**PROBLEM:** When you reach the line containing "This screenshot has width=1203, height=673." in the records below, start copying exactly, and stop once you have copied the line containing "Task: Focus the Enter filter text field".

**RECORDS SUPPLIED:**
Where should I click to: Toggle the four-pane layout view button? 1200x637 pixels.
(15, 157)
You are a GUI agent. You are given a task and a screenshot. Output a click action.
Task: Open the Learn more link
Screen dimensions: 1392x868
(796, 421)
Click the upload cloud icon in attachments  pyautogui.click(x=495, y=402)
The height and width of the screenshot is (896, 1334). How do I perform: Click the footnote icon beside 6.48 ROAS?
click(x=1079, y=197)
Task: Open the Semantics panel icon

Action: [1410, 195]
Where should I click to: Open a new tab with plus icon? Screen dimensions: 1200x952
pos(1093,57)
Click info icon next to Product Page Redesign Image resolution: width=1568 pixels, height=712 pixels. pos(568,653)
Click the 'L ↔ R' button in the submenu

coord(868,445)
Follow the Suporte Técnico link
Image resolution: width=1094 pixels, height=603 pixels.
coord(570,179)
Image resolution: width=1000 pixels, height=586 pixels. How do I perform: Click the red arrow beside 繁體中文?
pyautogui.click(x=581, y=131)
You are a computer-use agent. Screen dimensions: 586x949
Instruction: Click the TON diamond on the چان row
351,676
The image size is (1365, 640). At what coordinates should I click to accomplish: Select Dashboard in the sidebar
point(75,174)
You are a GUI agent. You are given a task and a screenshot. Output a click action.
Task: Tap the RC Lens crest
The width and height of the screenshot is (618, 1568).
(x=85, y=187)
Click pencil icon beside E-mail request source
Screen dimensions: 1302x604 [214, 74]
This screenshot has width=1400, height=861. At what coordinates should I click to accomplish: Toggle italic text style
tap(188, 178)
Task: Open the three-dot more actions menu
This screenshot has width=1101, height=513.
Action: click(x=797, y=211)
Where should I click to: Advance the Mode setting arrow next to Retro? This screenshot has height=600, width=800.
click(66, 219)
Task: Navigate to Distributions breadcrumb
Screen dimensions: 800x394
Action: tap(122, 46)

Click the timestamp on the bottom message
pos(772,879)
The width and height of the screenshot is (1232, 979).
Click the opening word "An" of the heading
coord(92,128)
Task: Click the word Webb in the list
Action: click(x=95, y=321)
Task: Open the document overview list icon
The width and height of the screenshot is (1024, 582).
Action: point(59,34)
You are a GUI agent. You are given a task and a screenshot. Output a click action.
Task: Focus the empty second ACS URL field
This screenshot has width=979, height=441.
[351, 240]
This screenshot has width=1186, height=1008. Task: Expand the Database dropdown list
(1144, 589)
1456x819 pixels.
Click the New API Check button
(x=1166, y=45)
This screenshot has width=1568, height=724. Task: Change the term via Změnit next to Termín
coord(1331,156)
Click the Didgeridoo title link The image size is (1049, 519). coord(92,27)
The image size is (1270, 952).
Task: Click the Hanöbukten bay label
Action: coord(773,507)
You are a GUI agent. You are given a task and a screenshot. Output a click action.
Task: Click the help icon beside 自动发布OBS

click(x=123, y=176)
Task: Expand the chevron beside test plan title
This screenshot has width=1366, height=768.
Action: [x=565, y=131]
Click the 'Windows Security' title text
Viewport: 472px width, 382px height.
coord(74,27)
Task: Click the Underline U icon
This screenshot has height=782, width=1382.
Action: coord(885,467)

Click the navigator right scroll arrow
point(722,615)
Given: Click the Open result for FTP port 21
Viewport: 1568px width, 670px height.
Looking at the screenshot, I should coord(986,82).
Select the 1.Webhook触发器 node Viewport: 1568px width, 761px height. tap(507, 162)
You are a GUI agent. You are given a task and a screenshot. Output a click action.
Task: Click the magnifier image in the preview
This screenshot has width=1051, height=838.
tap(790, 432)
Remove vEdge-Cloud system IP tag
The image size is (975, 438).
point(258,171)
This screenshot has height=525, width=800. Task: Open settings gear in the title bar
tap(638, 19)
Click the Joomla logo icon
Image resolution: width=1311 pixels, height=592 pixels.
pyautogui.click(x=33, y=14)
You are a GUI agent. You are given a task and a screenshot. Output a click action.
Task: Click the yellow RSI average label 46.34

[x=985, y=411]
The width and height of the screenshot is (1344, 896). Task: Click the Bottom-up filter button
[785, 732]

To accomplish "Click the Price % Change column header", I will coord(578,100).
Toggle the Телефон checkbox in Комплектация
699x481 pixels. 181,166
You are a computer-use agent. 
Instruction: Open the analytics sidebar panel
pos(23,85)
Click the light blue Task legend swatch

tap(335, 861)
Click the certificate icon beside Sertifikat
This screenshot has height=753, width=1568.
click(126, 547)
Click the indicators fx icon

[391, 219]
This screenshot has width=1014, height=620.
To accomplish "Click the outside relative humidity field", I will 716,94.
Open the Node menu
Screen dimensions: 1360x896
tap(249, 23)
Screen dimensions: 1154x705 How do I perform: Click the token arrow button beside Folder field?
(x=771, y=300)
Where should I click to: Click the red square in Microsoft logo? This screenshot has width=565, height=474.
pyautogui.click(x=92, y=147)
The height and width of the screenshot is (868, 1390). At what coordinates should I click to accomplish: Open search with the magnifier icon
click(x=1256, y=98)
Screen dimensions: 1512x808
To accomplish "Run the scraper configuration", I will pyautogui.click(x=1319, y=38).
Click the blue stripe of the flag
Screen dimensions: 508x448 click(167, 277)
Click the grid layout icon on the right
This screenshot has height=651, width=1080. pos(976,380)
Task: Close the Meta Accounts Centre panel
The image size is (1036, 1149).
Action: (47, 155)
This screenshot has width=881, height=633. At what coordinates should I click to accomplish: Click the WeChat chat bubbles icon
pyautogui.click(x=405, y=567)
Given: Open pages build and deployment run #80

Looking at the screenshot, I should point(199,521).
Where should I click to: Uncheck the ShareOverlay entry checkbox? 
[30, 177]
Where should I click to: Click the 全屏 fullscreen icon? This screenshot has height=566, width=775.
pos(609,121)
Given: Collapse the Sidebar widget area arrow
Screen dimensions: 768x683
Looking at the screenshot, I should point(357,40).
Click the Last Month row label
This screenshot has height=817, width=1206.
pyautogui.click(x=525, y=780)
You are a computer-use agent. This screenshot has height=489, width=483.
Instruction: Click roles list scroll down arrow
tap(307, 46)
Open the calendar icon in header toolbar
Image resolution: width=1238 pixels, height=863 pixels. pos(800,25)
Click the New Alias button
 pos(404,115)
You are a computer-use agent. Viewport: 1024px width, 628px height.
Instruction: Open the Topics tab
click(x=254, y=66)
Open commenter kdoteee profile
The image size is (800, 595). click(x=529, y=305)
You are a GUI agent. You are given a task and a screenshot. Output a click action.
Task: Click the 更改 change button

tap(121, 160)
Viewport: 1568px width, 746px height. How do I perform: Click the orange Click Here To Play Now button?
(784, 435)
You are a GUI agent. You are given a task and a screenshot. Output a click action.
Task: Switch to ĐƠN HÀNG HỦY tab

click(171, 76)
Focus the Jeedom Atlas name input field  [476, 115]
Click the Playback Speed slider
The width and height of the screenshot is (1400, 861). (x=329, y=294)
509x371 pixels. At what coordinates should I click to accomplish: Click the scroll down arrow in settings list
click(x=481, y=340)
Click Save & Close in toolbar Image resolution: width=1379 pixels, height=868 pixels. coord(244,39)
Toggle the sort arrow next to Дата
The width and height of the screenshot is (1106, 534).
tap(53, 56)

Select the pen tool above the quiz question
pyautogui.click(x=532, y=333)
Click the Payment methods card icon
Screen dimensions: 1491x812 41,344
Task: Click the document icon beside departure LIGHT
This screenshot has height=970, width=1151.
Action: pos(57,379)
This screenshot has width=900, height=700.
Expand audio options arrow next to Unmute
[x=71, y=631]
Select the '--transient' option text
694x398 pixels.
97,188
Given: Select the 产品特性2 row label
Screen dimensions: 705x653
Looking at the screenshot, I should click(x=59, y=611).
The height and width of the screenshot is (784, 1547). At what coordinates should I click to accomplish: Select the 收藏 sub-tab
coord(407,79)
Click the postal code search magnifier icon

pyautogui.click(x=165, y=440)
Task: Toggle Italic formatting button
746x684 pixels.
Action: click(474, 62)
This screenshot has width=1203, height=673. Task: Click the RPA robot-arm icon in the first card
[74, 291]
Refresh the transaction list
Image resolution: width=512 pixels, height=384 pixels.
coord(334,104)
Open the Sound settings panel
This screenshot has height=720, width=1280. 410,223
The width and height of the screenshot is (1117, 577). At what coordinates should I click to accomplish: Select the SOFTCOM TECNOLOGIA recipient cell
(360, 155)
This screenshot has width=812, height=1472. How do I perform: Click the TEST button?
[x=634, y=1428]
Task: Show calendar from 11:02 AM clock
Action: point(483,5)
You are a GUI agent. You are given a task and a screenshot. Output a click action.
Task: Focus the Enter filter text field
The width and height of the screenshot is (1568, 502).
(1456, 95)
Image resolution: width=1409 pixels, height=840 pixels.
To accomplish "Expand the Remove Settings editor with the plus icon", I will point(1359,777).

**ANSWER SECTION:**
This screenshot has width=1203, height=673. Task: Click the RPA robot-arm icon in the first card
[74, 291]
Refresh the transaction list
Image resolution: width=512 pixels, height=384 pixels.
coord(334,104)
Open the Sound settings panel
This screenshot has height=720, width=1280. 410,223
The width and height of the screenshot is (1117, 577). At what coordinates should I click to accomplish: Select the SOFTCOM TECNOLOGIA recipient cell
(360, 155)
This screenshot has width=812, height=1472. How do I perform: Click the TEST button?
[x=634, y=1428]
Task: Show calendar from 11:02 AM clock
Action: point(483,5)
You are a GUI agent. You are given a task and a screenshot. Output a click action.
Task: Focus the Enter filter text field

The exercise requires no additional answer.